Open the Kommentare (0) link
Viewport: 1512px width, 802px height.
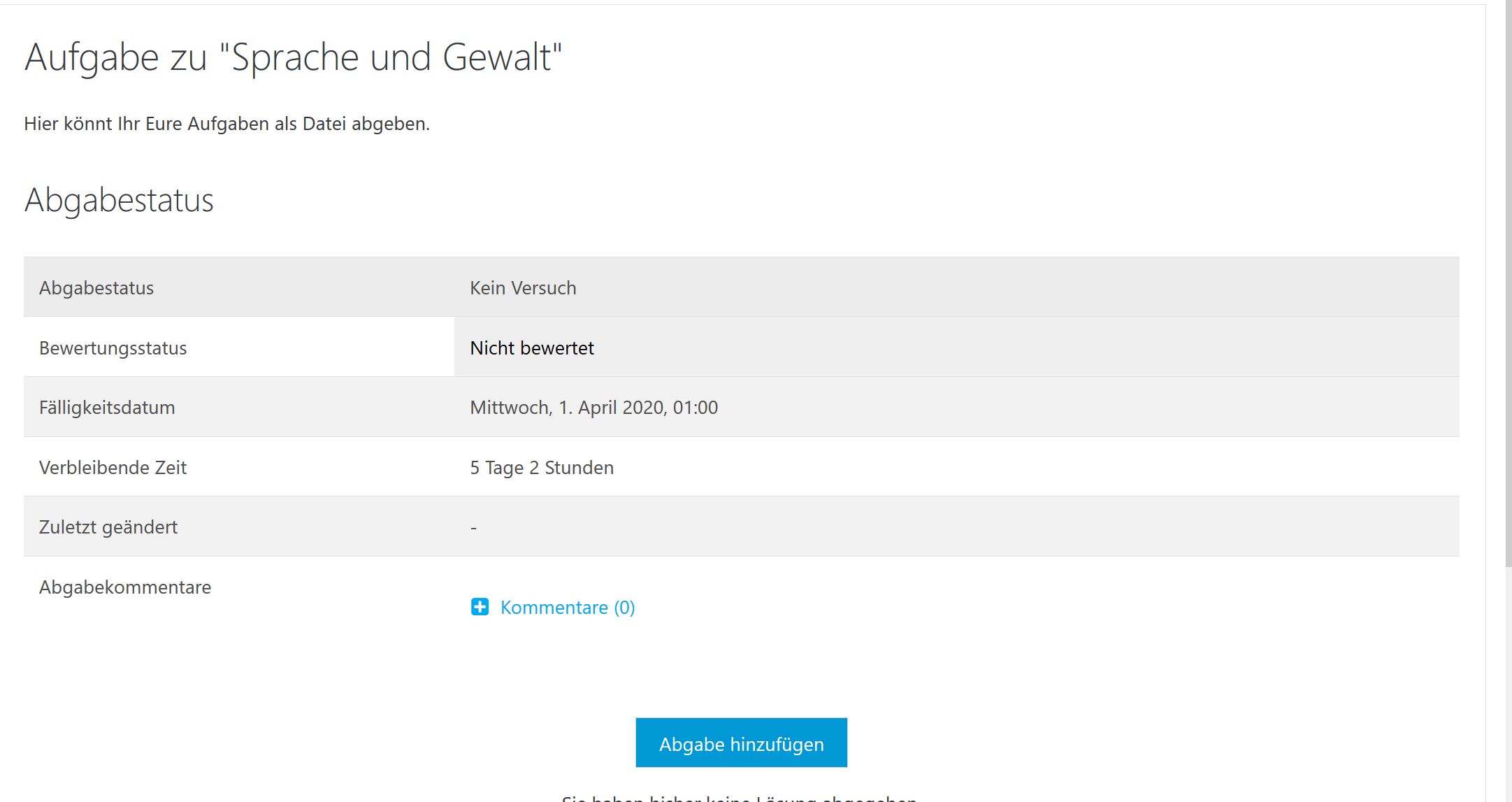coord(568,608)
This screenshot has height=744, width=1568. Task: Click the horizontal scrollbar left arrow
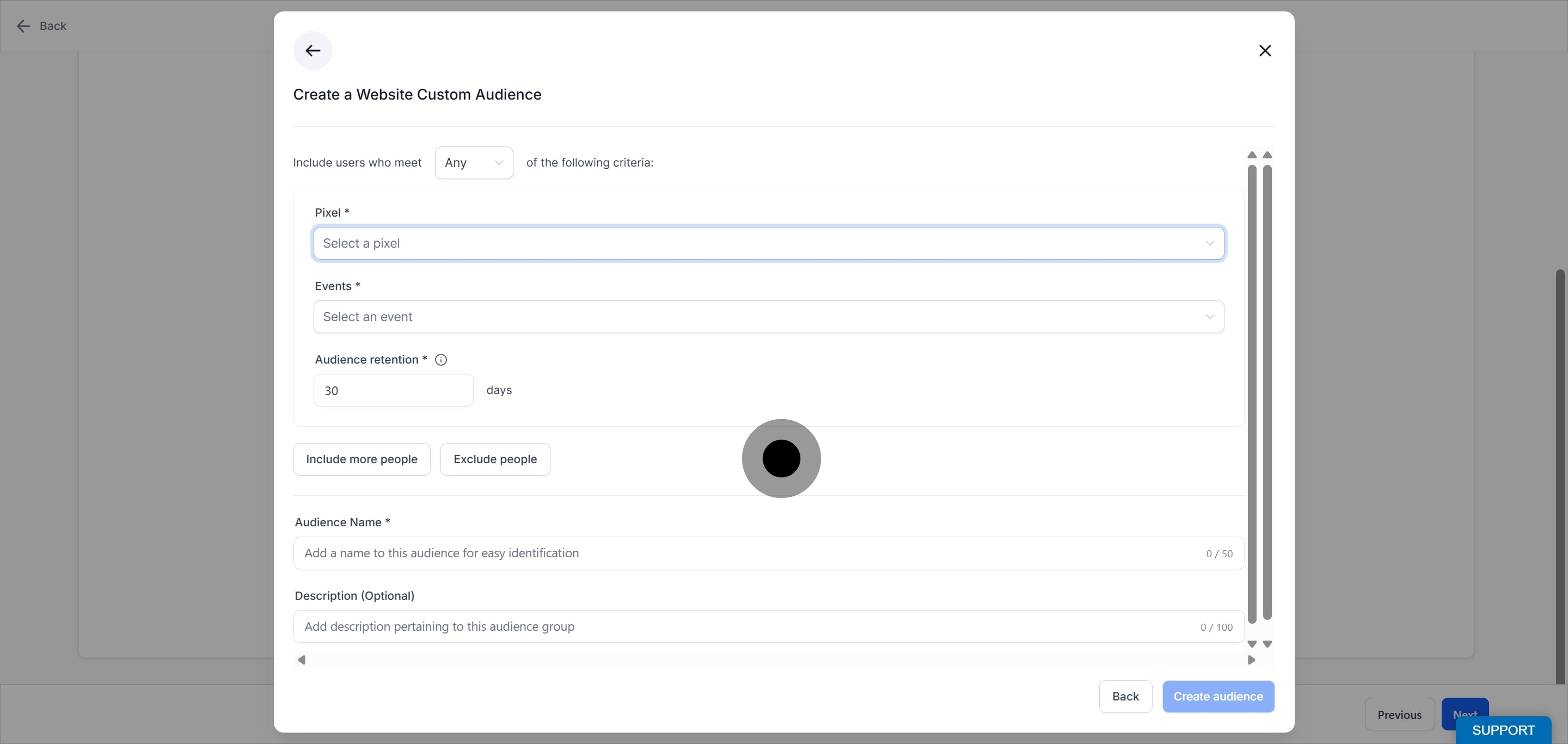pos(301,660)
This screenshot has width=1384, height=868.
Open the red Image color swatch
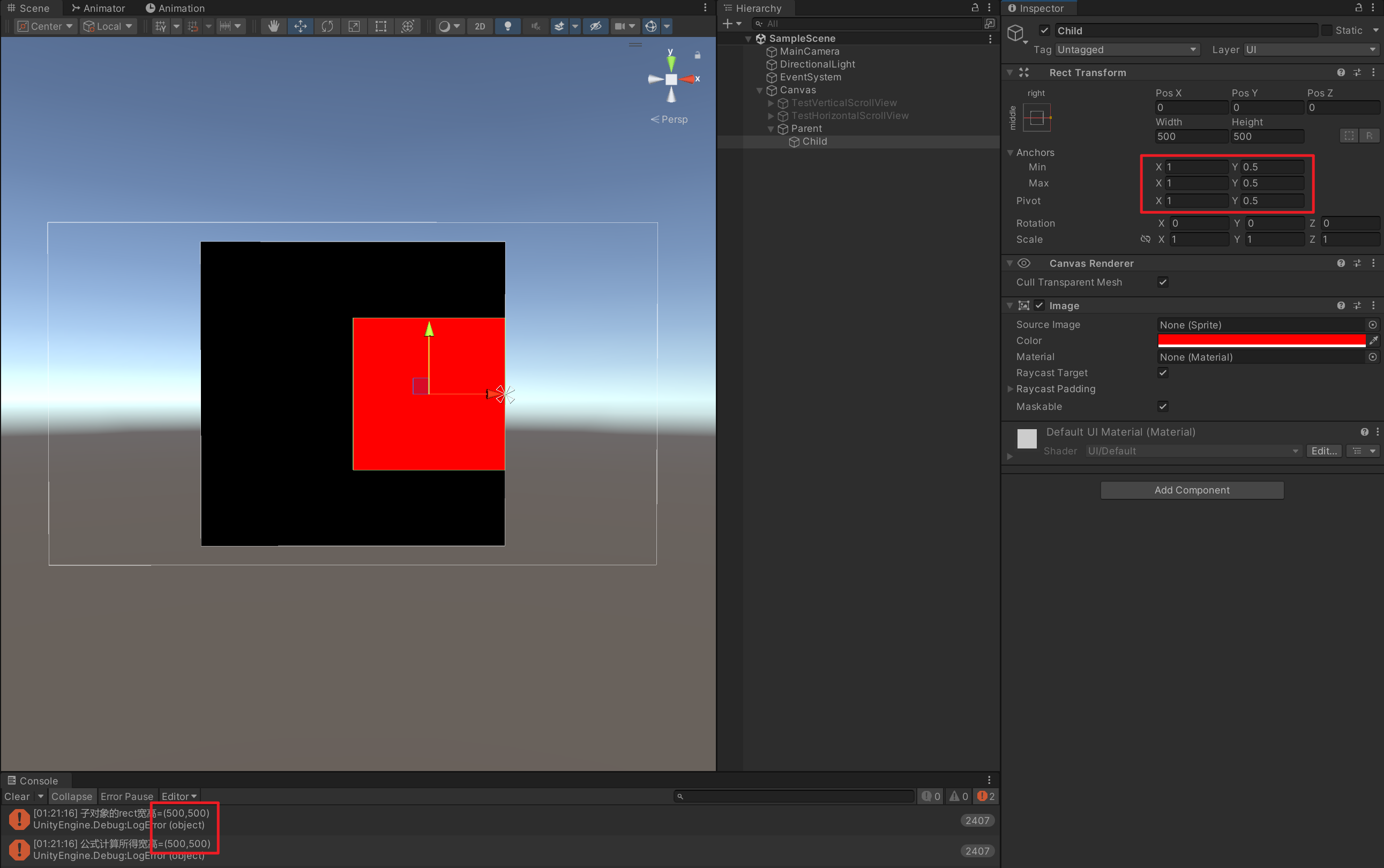[x=1261, y=340]
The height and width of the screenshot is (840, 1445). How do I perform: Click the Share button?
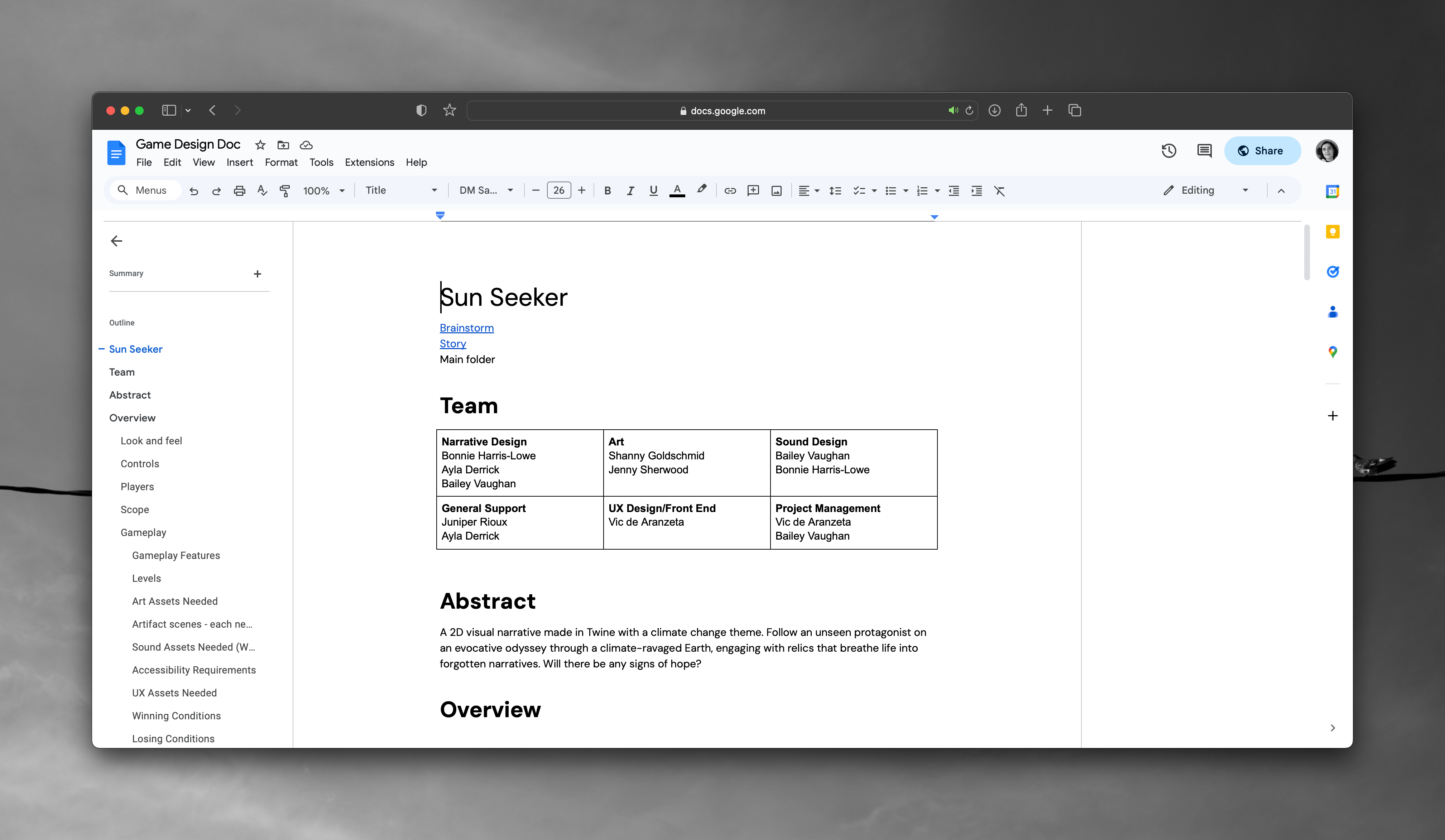1261,151
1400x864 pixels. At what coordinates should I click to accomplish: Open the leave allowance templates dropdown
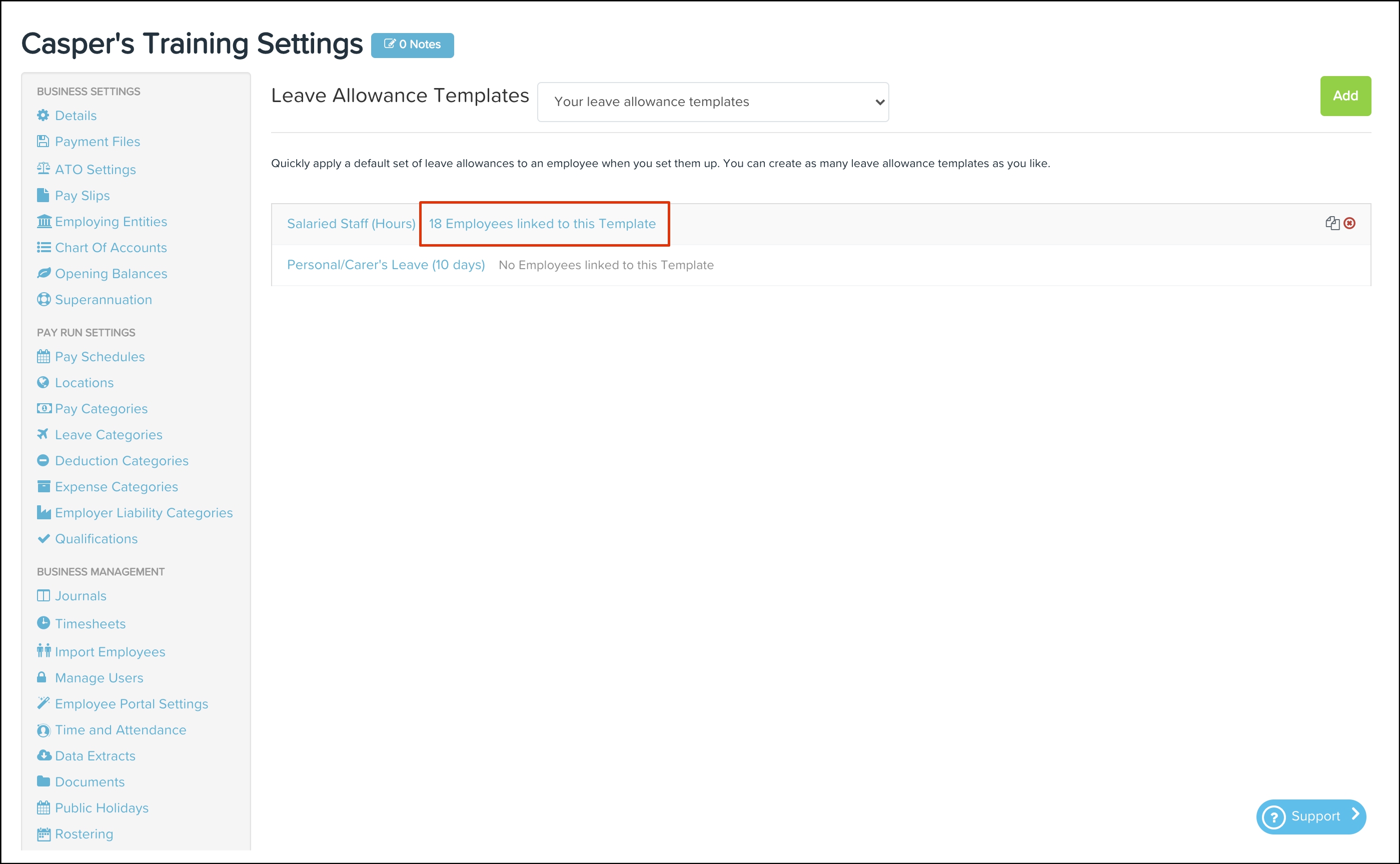click(x=712, y=102)
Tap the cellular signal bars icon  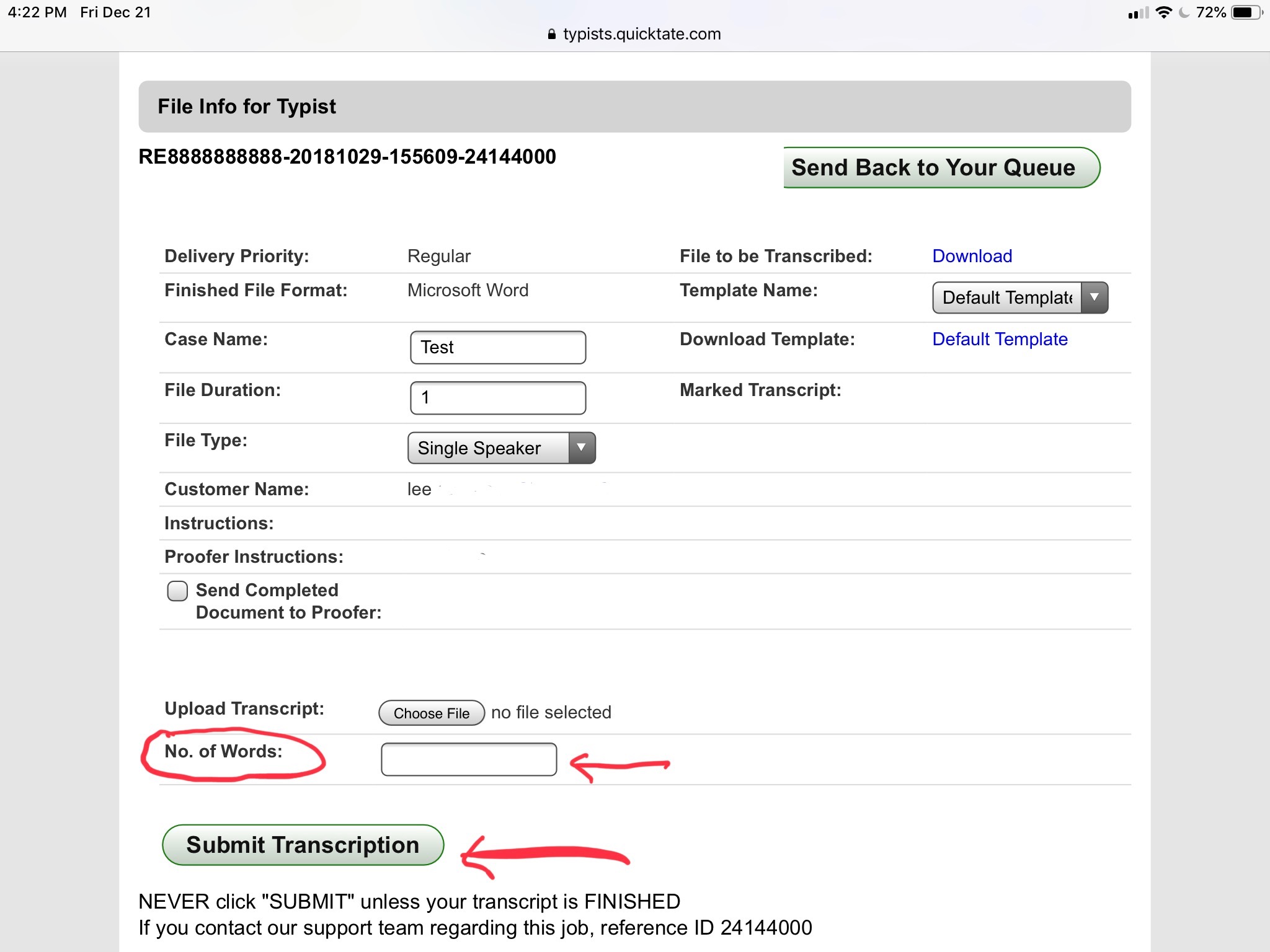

__Work required__. Omit all images when repeating the data above exactly.

__Answer for the task__.
Open the Kommentare (0) link
Viewport: 1512px width, 802px height.
coord(568,608)
This screenshot has height=744, width=1568. Task: Click the horizontal scrollbar left arrow
pos(301,660)
This screenshot has width=1384, height=868.
Open the red Image color swatch
[x=1261, y=340]
The height and width of the screenshot is (840, 1445). How do I perform: Click the Share button?
1261,151
1400x864 pixels. At what coordinates should I click to accomplish: Open the leave allowance templates dropdown
click(x=712, y=102)
Tap the cellular signal bars icon  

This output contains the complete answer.